Martin doesn’t like comments, he doesn’t like switch statements, he doesn’t like flag arguments, he doesn’t like multiple arguments to functions, he doesn’t like long functions, he doesn’t like long classes, he doesn’t like Hungarian* notation, he doesn’t like output arguments…
This list of dislikes generally isn’t unreasonable; for example comments in code are in some ways an anachronism from when we didn’t use source control and were perhaps limited in the length of our function names. The compiler doesn’t care about the comments and does nothing to police them so comments can be actively misleading (Guilty, m’lud). Martin prefers the use of descriptive function and variable names with a clear hierarchical structure to the use of comments.
The Agile origins of the book are seen with the strong emphasis on testing, and Test Driven Development. As a new convert to testing I learnt a couple of things here: clearly written tests being as important as clearly written code, the importance of test coverage (how much of you code is exercised by tests).
I liked the idea of structuring functions in a code file hierarchically and trying to ensure that each function operates at a single layer of abstraction, I’m fairly sold on the idea that a function should do one thing, and one thing only. Although to my mind the difficulty is in the definition of “thing”.

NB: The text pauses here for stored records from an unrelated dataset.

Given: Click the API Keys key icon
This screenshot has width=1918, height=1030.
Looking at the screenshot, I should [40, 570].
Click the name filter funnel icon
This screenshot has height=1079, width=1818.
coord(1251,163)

It seems odd to use Java as the central, indeed only, programming language in this book. I find it endlessly cluttered by keywords used in the specification of functions and variables, so that any clarity in the structure and naming that the programmer introduces is hidden in the fog. The book also goes into excruciating detail on specific aspects of Java in a couple of chapters. As a testament to the force of the PEP8 coding standard, used for Python, I now find Java’s prevailing use of CamelCase visually disturbing!
There are a number of lengthy examples in the book, demonstrating code before and after cleaning with a detailed description of the rationale for each small change. I must admit I felt a little sleight of hand was involved here, Martin takes chunks of what he considers messy code typically involving longish functions and breaks them down into smaller functions, we are then typically presented with the highest level function with its neat list of function calls. The tripling of the size of the code in function declaration boilerplate is then elided.
The book finishes with a chapter on “[Code] Smells and Heuristics” which summarises the various “code smells” (as introduced by Martin Fowler in his book Refactoring: Improving the Design of Existing Code) and other indicators that your code needs a cleaning. This is the handy quick reference to the lessons to be learned from the book.
Despite some qualms about the style, and the fanaticism of it all I did find this an enjoyable read and felt I’d learnt something. Fundamentally I like the idea of craftsmanship in coding, and it fits with code sharing.
*Hungarian notation is the habit of appending letter or letters to variables to indicate their type.